- TASK TO CARRY OUT:
Top to bottom, every record is to be copied word for word.

- MATERIAL SHOWN:
*** Begin section ***

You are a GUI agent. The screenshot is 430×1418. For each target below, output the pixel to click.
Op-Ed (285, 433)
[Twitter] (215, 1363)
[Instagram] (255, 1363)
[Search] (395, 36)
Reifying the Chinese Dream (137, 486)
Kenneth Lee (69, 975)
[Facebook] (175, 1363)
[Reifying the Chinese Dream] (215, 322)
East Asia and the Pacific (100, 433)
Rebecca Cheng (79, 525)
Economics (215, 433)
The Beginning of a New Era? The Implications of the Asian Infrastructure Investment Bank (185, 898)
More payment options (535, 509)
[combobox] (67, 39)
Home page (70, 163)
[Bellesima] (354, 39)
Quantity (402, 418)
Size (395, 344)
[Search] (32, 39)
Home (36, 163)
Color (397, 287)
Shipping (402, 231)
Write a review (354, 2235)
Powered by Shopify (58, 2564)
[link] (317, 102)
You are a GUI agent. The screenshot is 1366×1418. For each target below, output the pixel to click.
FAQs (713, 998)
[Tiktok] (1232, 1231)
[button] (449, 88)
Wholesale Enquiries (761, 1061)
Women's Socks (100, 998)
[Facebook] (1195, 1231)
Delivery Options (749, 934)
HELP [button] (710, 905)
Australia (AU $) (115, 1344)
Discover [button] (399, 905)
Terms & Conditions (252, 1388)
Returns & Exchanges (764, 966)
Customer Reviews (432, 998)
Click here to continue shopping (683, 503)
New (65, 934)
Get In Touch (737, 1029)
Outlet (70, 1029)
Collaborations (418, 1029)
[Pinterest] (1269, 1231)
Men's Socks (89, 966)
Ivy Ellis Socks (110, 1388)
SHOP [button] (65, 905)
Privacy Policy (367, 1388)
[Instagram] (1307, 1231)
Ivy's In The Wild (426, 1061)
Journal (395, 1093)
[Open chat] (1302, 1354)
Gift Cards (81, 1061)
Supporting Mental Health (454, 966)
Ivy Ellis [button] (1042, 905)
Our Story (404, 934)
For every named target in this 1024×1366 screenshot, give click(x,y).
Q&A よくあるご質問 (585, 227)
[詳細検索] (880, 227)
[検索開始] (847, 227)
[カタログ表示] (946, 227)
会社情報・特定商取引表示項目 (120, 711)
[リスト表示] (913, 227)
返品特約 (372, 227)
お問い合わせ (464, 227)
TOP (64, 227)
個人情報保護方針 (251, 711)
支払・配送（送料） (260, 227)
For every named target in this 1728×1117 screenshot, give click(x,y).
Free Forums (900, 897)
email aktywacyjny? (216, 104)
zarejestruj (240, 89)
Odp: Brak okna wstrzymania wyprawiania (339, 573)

*** End section ***

- EXERCISE SOLUTION:
You are a GUI agent. The screenshot is 430×1418. For each target below, output the pixel to click.
Op-Ed (285, 433)
[Twitter] (215, 1363)
[Instagram] (255, 1363)
[Search] (395, 36)
Reifying the Chinese Dream (137, 486)
Kenneth Lee (69, 975)
[Facebook] (175, 1363)
[Reifying the Chinese Dream] (215, 322)
East Asia and the Pacific (100, 433)
Rebecca Cheng (79, 525)
Economics (215, 433)
The Beginning of a New Era? The Implications of the Asian Infrastructure Investment Bank (185, 898)
More payment options (535, 509)
[combobox] (67, 39)
Home page (70, 163)
[Bellesima] (354, 39)
Quantity (402, 418)
Size (395, 344)
[Search] (32, 39)
Home (36, 163)
Color (397, 287)
Shipping (402, 231)
Write a review (354, 2235)
Powered by Shopify (58, 2564)
[link] (317, 102)
You are a GUI agent. The screenshot is 1366×1418. For each target below, output the pixel to click.
FAQs (713, 998)
[Tiktok] (1232, 1231)
[button] (449, 88)
Wholesale Enquiries (761, 1061)
Women's Socks (100, 998)
[Facebook] (1195, 1231)
Delivery Options (749, 934)
HELP [button] (710, 905)
Australia (AU $) (115, 1344)
Discover [button] (399, 905)
Terms & Conditions (252, 1388)
Returns & Exchanges (764, 966)
Customer Reviews (432, 998)
Click here to continue shopping (683, 503)
New (65, 934)
Get In Touch (737, 1029)
Outlet (70, 1029)
Collaborations (418, 1029)
[Pinterest] (1269, 1231)
Men's Socks (89, 966)
Ivy Ellis Socks (110, 1388)
SHOP [button] (65, 905)
Privacy Policy (367, 1388)
[Instagram] (1307, 1231)
Ivy's In The Wild (426, 1061)
Journal (395, 1093)
[Open chat] (1302, 1354)
Gift Cards (81, 1061)
Supporting Mental Health (454, 966)
Ivy Ellis [button] (1042, 905)
Our Story (404, 934)
For every named target in this 1024×1366 screenshot, give click(x,y).
Q&A よくあるご質問 (585, 227)
[詳細検索] (880, 227)
[検索開始] (847, 227)
[カタログ表示] (946, 227)
会社情報・特定商取引表示項目 (120, 711)
[リスト表示] (913, 227)
返品特約 (372, 227)
お問い合わせ (464, 227)
TOP (64, 227)
個人情報保護方針 (251, 711)
支払・配送（送料） (260, 227)
For every named target in this 1728×1117 screenshot, give click(x,y).
Free Forums (900, 897)
email aktywacyjny? (216, 104)
zarejestruj (240, 89)
Odp: Brak okna wstrzymania wyprawiania (339, 573)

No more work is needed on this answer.